Directions — Find each line in the records below that contains the word "agent", and copy it out.

== Input material ==

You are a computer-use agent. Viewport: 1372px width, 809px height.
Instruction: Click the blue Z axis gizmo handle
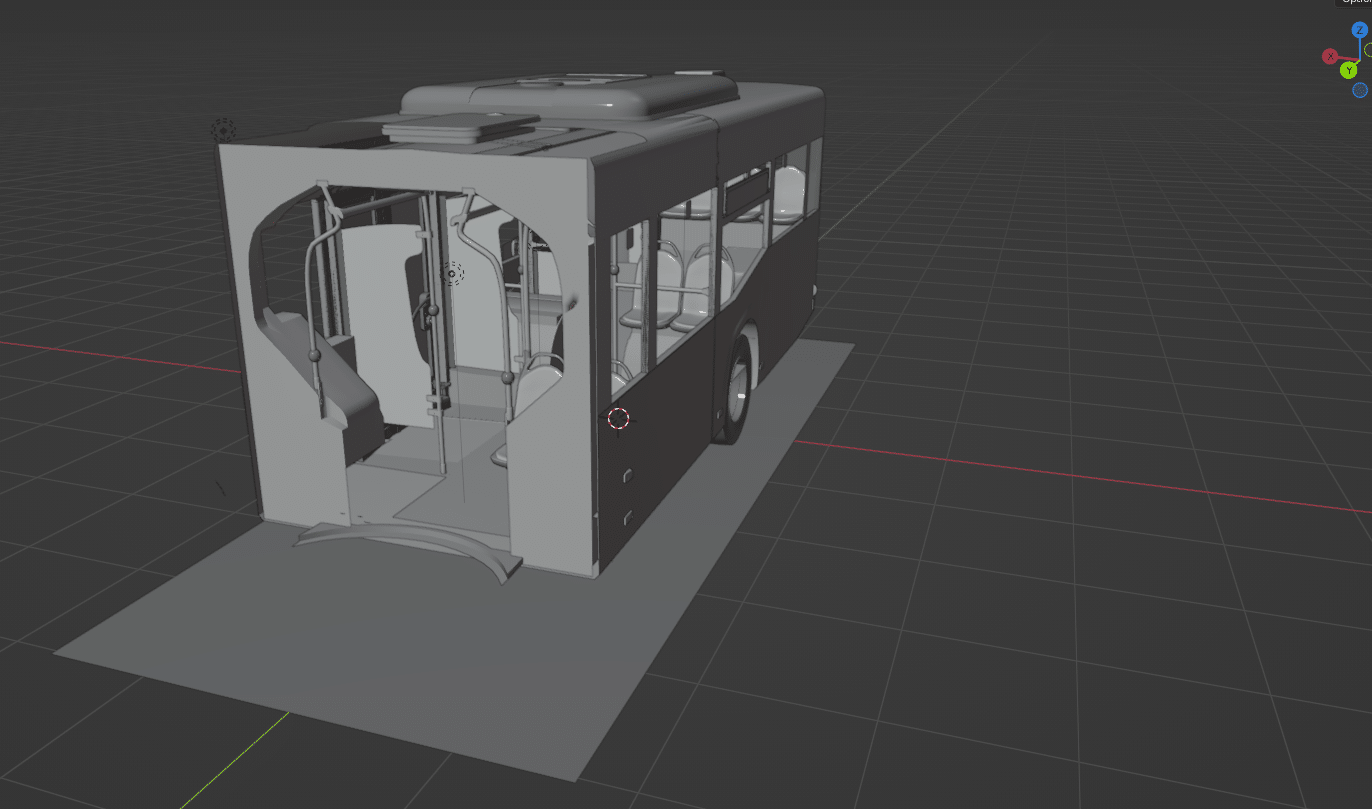(x=1359, y=31)
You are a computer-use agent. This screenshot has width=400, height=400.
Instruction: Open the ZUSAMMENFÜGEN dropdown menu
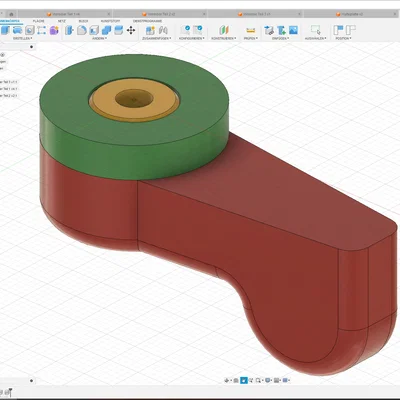(157, 39)
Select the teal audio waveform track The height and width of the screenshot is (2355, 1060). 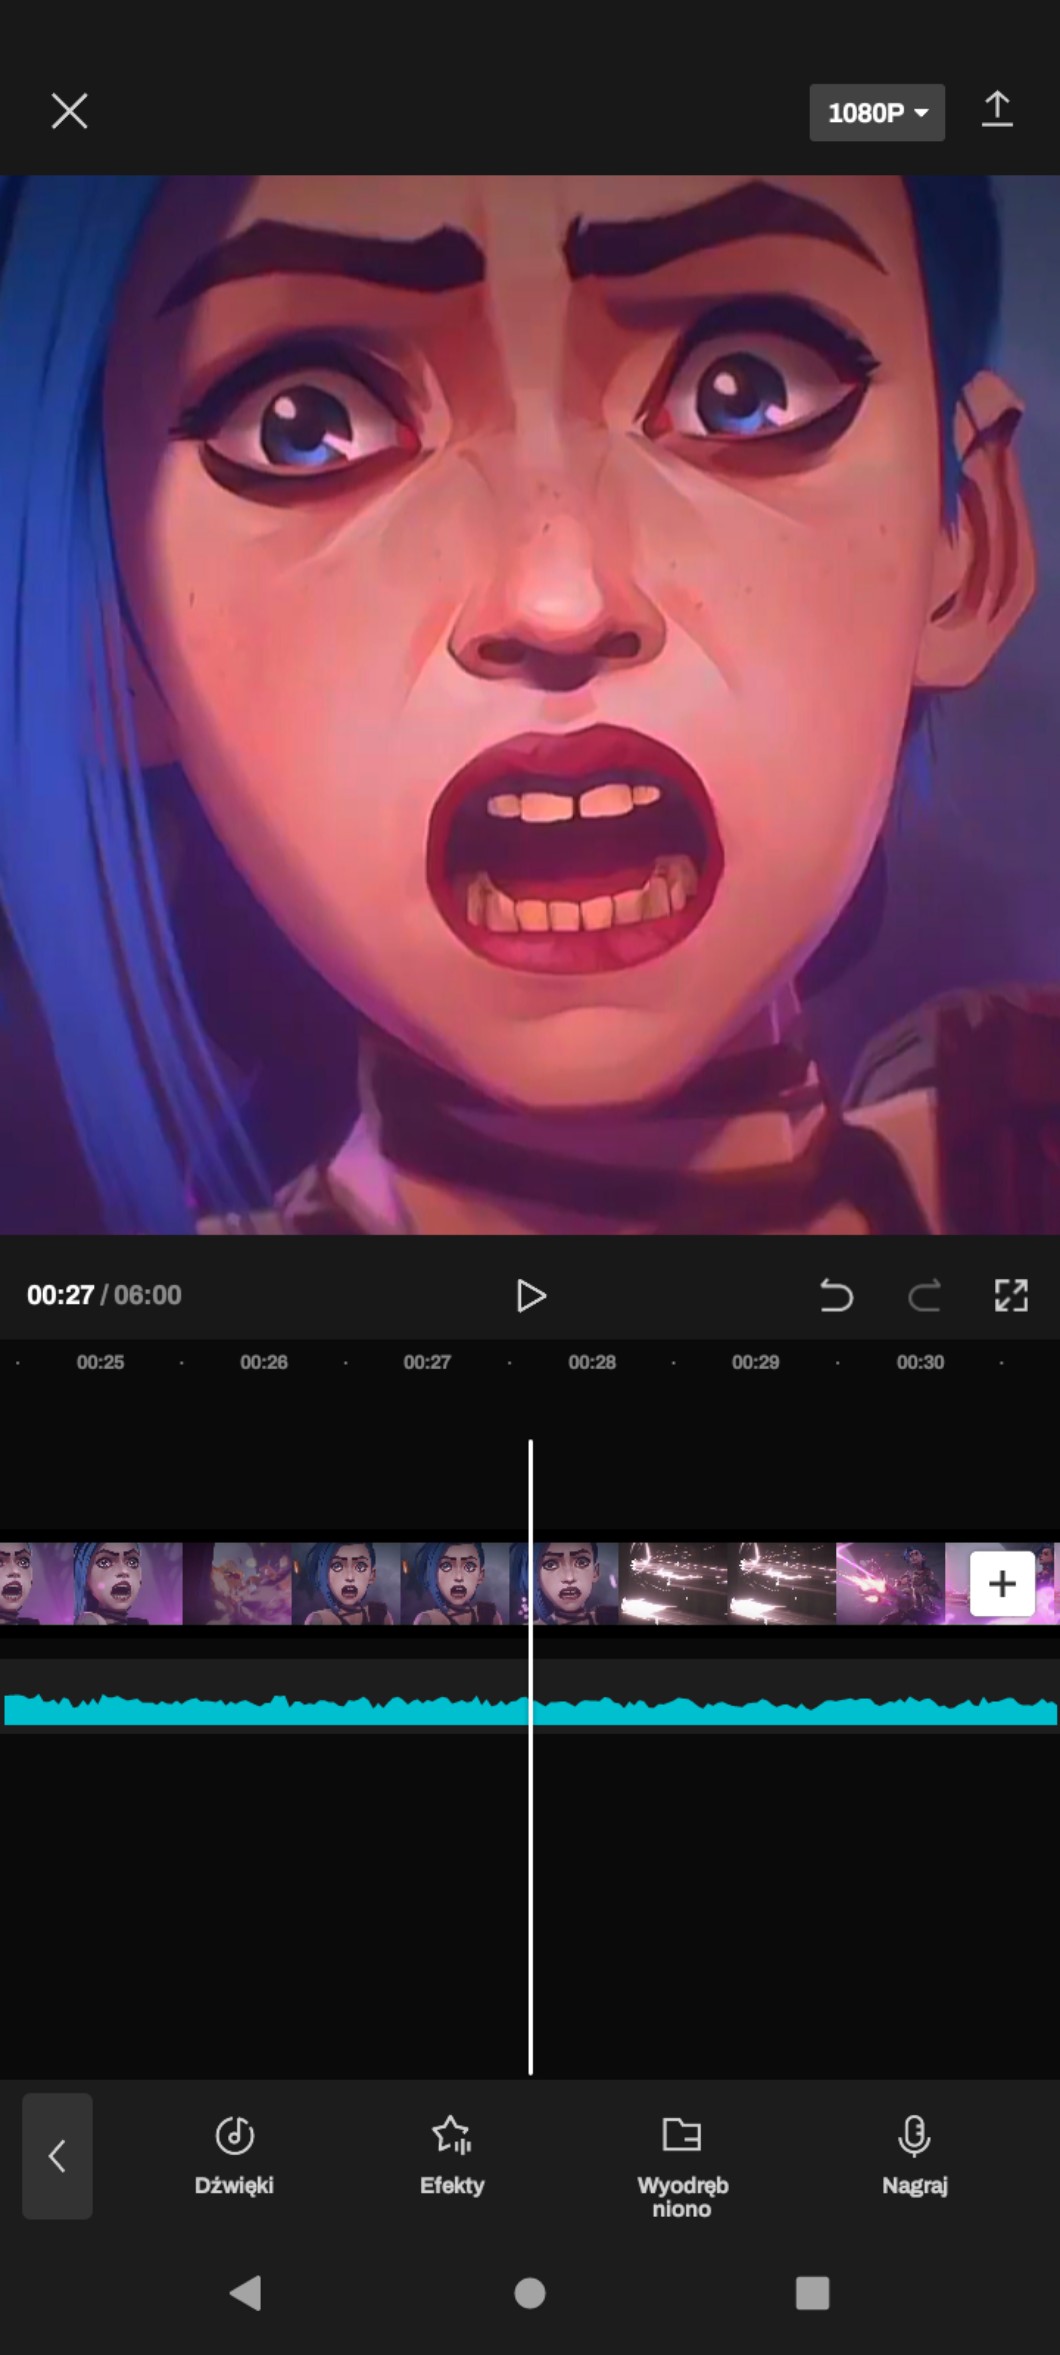pos(300,1709)
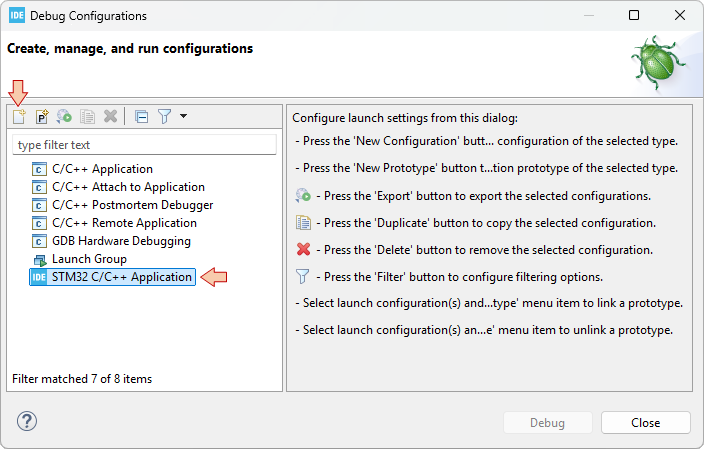Select C/C++ Postmortem Debugger item
This screenshot has width=704, height=449.
click(x=132, y=205)
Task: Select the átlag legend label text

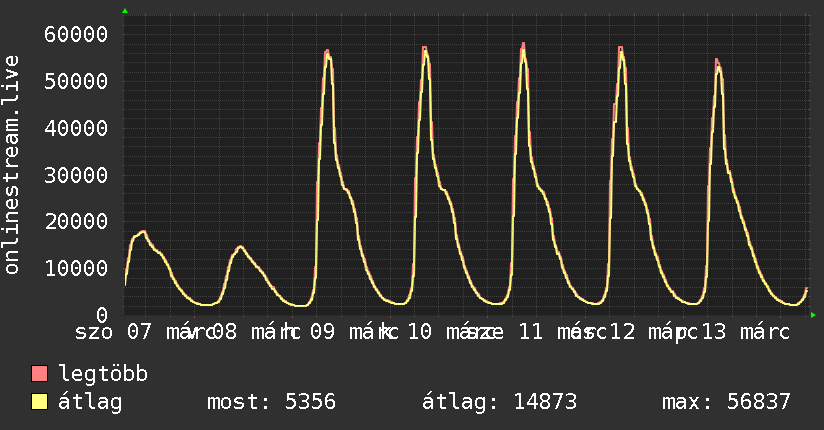Action: (90, 402)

===

Answer below —
You are a computer-use agent. Viewport: 1372px width, 809px height.
You are a computer-use agent. This screenshot has width=400, height=400.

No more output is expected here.